We don't provide exactly the database versions used in CASP14 – see the
note on reproducibility. Some of the
databases are mirrored for speed, see mirrored databases.

📒 Note: The total download size for the full databases is around 556 GB
and the total size when unzipped is 2.62 TB. Please make sure you have a large
enough hard drive space, bandwidth and time to download. We recommend using an
SSD for better genetic search performance.

📒 Note: If the download directory and datasets don't have full read and
write permissions, it can cause errors with the MSA tools, with opaque
(external) error messages. Please ensure the required permissions are applied,
e.g. with the sudo chmod 755 --recursive "$DOWNLOAD_DIR" command.

The download_all_data.sh script will also download the model parameter files.
Once the script has finished, you should have the following directory structure:

$DOWNLOAD_DIR/                             # Total: ~ 2.62 TB (download: 556 GB)
    bfd/                                   # ~ 1.8 TB (download: 271.6 GB)
        # 6 files.
    mgnify/                                # ~ 120 GB (download: 67 GB)
        mgy_clusters_2022_05.fa
    params/                                # ~ 5.3 GB (download: 5.3 GB)
        # 5 CASP14 models,
        # 5 pTM models,
        # 5 AlphaFold-Multimer models,
        # LICENSE,
        # = 16 files.
    pdb70/                                 # ~ 56 GB (download: 19.5 GB)
        # 9 files.
    pdb_mmcif/                             # ~ 238 GB (download: 43 GB)
        mmcif_files/
            # About 199,000 .cif files.
        obsolete.dat
    pdb_seqres/                            # ~ 0.2 GB (download: 0.2 GB)
        pdb_seqres.txt
    small_bfd/                             # ~ 17 GB (download: 9.6 GB)
        bfd-first_non_consensus_sequences.fasta
    uniref30/                              # ~ 206 GB (download: 52.5 GB)
        # 7 files.
    uniprot/                               # ~ 105 GB (download: 53 GB)
        uniprot.fasta
    uniref90/                              # ~ 67 GB (download: 34 GB)
        uniref90.fasta

bfd/ is only downloaded if you download the full databases, and small_bfd/
is only downloaded if you download the reduced databases.

Model parameters

While the AlphaFold code is licensed under the Apache 2.0 License, the AlphaFold
parameters and CASP15 prediction data are made available under the terms of the
CC BY 4.0 license.
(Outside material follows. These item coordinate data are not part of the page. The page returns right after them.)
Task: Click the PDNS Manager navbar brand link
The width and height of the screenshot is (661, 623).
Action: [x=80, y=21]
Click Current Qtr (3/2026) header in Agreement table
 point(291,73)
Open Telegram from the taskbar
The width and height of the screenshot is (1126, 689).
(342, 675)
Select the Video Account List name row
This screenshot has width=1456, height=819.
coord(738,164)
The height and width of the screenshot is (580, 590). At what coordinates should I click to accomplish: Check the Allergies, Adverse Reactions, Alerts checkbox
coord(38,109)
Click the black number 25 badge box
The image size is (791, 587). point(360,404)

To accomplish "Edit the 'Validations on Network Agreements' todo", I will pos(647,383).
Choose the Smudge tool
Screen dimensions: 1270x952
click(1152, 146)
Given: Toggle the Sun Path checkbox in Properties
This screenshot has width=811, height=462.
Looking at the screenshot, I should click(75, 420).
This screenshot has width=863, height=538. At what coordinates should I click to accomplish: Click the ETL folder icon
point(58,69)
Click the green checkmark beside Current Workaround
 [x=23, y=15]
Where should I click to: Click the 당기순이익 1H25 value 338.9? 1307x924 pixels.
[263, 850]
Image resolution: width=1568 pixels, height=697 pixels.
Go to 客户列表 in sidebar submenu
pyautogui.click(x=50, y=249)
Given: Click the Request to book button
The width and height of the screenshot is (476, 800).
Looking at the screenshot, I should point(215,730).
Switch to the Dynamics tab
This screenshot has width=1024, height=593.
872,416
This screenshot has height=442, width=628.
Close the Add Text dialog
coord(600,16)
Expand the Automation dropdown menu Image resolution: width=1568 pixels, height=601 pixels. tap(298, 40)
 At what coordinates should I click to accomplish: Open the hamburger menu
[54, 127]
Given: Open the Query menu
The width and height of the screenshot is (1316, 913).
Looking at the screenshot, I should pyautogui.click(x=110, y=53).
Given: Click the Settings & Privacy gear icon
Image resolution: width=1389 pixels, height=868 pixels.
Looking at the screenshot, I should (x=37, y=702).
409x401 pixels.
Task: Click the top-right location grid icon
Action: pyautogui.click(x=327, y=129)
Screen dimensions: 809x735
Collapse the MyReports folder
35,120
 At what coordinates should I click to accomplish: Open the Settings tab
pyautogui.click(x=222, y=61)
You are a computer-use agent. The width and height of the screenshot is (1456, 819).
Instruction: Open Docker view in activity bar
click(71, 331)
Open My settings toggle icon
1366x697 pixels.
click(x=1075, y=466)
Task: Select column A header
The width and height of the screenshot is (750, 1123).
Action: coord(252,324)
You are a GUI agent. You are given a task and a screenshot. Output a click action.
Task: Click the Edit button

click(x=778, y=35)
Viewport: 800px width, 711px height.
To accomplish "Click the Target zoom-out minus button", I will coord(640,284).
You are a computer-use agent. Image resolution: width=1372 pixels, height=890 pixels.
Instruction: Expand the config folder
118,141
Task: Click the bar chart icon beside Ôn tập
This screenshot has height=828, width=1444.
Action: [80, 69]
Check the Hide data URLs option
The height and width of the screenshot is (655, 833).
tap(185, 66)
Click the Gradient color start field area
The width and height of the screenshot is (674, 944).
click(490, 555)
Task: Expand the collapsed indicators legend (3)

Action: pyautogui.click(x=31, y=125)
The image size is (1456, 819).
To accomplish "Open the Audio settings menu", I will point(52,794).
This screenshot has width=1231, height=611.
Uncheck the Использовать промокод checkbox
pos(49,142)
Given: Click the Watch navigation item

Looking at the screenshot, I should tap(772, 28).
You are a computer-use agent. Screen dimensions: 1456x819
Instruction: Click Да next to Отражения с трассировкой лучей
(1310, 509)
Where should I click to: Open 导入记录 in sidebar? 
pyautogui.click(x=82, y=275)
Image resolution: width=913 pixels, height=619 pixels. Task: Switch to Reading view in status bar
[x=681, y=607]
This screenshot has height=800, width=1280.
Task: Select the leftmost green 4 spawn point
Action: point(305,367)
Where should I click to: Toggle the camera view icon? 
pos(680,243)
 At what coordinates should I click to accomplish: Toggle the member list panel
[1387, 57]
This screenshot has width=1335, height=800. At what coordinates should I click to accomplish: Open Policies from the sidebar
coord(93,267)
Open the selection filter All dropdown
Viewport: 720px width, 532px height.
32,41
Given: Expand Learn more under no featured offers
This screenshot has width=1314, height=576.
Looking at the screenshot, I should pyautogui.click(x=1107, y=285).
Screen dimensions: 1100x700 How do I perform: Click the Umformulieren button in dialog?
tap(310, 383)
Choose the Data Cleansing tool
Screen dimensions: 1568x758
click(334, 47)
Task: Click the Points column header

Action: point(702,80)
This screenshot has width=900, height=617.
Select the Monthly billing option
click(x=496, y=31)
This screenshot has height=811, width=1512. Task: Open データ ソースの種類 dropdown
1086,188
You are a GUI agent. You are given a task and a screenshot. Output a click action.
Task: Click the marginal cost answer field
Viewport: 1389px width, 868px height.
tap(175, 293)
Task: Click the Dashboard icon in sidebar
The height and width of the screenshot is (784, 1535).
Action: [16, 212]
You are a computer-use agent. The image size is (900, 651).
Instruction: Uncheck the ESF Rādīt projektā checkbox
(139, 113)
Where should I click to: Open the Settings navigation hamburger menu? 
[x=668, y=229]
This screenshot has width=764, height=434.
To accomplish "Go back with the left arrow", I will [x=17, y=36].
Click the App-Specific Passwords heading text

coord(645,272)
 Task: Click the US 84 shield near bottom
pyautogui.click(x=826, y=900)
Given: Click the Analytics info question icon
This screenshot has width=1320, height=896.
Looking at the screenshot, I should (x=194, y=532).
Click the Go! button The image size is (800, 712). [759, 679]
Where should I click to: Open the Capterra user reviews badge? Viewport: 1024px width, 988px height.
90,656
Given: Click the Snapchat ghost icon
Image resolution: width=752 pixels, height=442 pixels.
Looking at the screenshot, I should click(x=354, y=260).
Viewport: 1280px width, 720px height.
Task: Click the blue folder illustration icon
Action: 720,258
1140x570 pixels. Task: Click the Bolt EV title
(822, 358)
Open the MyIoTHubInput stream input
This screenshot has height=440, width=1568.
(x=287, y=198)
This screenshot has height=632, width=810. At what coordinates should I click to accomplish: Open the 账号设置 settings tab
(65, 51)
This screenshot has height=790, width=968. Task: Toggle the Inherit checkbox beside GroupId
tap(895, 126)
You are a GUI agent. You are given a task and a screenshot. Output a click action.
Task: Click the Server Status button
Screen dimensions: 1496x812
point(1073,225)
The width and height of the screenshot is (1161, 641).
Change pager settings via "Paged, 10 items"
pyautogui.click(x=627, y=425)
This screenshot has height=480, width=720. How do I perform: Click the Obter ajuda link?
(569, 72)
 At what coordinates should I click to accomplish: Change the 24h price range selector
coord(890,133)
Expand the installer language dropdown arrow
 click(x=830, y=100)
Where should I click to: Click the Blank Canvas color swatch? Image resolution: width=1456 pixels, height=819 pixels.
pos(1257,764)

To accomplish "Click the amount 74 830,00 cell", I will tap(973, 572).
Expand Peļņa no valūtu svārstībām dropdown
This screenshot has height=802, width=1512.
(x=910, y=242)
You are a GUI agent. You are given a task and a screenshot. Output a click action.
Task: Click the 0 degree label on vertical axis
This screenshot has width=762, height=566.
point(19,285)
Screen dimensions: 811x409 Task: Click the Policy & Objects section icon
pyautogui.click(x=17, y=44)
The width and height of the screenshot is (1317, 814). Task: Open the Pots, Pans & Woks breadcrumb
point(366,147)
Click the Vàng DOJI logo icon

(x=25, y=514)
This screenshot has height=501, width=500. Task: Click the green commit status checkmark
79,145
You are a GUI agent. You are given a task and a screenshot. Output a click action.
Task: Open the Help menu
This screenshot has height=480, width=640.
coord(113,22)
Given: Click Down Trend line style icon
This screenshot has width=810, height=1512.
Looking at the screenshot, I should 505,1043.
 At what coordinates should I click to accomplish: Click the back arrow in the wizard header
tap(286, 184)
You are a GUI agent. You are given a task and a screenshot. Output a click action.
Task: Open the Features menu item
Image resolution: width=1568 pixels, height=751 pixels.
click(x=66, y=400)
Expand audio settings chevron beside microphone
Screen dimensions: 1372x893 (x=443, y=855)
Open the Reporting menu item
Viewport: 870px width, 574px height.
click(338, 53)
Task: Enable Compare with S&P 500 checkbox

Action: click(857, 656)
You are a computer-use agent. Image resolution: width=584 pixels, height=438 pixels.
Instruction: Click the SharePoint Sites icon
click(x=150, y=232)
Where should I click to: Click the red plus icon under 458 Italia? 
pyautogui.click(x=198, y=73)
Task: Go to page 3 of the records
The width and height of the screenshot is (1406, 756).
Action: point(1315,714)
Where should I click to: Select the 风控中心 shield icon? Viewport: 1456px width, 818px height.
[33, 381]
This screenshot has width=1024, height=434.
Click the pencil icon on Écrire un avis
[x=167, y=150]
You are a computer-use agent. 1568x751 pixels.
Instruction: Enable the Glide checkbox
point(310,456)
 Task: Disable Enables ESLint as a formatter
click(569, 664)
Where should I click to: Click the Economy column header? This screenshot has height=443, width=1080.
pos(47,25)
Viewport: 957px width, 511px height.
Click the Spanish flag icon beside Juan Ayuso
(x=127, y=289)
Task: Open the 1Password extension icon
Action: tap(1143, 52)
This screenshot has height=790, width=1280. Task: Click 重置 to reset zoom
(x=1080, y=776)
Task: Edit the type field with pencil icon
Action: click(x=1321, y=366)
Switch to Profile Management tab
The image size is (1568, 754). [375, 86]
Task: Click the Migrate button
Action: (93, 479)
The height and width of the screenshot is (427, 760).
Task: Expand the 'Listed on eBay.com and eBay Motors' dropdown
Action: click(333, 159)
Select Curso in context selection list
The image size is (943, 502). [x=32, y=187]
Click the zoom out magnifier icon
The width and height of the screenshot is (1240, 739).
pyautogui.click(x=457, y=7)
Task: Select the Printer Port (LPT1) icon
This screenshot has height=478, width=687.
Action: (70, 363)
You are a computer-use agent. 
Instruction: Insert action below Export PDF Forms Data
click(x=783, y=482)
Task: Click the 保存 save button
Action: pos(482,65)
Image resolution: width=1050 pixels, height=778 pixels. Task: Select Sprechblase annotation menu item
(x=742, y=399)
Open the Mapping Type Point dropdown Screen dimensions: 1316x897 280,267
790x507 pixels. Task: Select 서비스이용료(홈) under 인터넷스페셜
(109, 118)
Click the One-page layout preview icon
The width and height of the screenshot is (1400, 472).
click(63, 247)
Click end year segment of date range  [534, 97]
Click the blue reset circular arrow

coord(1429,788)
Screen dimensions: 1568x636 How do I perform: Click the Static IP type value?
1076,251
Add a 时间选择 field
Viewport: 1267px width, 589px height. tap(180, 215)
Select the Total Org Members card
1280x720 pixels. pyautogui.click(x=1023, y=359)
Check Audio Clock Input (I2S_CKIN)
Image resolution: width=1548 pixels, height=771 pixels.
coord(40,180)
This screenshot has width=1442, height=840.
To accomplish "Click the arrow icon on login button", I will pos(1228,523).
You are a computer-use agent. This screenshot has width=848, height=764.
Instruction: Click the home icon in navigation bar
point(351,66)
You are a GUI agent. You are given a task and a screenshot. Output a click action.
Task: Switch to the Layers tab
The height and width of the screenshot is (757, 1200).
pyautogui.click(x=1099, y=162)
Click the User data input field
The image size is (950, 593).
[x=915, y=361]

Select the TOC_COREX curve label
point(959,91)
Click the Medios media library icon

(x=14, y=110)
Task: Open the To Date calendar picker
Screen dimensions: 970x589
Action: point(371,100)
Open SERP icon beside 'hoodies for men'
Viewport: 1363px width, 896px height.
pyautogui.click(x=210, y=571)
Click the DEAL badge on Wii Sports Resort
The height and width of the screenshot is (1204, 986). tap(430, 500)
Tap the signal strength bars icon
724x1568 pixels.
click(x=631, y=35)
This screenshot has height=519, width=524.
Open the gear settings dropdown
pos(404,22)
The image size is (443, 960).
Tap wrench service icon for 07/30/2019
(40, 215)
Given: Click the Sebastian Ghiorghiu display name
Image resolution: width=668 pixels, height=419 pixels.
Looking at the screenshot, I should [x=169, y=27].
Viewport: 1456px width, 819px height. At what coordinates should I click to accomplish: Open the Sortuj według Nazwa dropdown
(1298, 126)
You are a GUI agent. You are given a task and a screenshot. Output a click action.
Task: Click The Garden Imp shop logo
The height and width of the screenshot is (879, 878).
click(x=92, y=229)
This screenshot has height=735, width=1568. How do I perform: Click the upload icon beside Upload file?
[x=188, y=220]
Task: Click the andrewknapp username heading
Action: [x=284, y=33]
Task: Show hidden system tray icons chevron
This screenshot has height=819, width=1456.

Please see the Disclaimer below
for more detail.

The AlphaFold parameters are available from
https://storage.googleapis.com/alphafold/alphafold_params_2022-12-06.tar, and
are downloaded as part of the scripts/download_all_data.sh script. This script
will download parameters for:

• 5 models which were used during CASP14, and were extensively validated for
  structure prediction quality (see Jumper et al. 2021, Suppl. Methods 1.12
  for details).
• 5 pTM models, which were fine-tuned to produce pTM (predicted TM-score) and
  (PAE) predicted aligned error values alongside their structure predictions
  (see Jumper et al. 2021, Suppl. Methods 1.9.7 for details).
• 5 AlphaFold-Multimer models that produce pTM and PAE values alongside their
  structure predictions.

Updating existing installation

If you have a previous version you can either reinstall fully from scratch
(remove everything and run the setup from scratch) or you can do an incremental
update that will be significantly faster but will require a bit more work. Make
sure you follow these steps in the exact order they are listed below:

1. Update the code.
   • Go to the directory with the cloned AlphaFold repository and run git fetch origin main to get all code updates.
2. Update the UniProt, UniRef, MGnify and PDB seqres databases.
   • Remove <DOWNLOAD_DIR>/uniprot.
   • Run scripts/download_uniprot.sh <DOWNLOAD_DIR>.
   • Remove <DOWNLOAD_DIR>/uniclust30.
   • Run scripts/download_uniref30.sh <DOWNLOAD_DIR>.
   • Remove <DOWNLOAD_DIR>/uniref90.
   • Run scripts/download_uniref90.sh <DOWNLOAD_DIR>.
   • Remove <DOWNLOAD_DIR>/mgnify.
   • Run scripts/download_mgnify.sh <DOWNLOAD_DIR>.
   • Remove <DOWNLOAD_DIR>/pdb_mmcif. It is needed to have PDB SeqRes and
     PDB from exactly the same date. Failure to do this step will result in
     potential errors when searching for templates when running
     AlphaFold-Multimer.
   • Run scripts/download_pdb_mmcif.sh <DOWNLOAD_DIR>.
   • Run scripts/download_pdb_seqres.sh <DOWNLOAD_DIR>.
3. Update the model parameters.
   • Remove the old model parameters in <DOWNLOAD_DIR>/params.
   • Download new model parameters using
     scripts/download_alphafold_params.sh <DOWNLOAD_DIR>.
4. Follow Running AlphaFold.

Using deprecated model weights

To use the deprecated v2.2.0 AlphaFold-Multimer model weights:

1. Change SOURCE_URL in scripts/download_alphafold_params.sh to
   https://storage.googleapis.com/alphafold/alphafold_params_2022-03-02.tar,
   and download the old parameters.
2. Change the _v3 to _v2 in the multimer MODEL_PRESETS in config.py.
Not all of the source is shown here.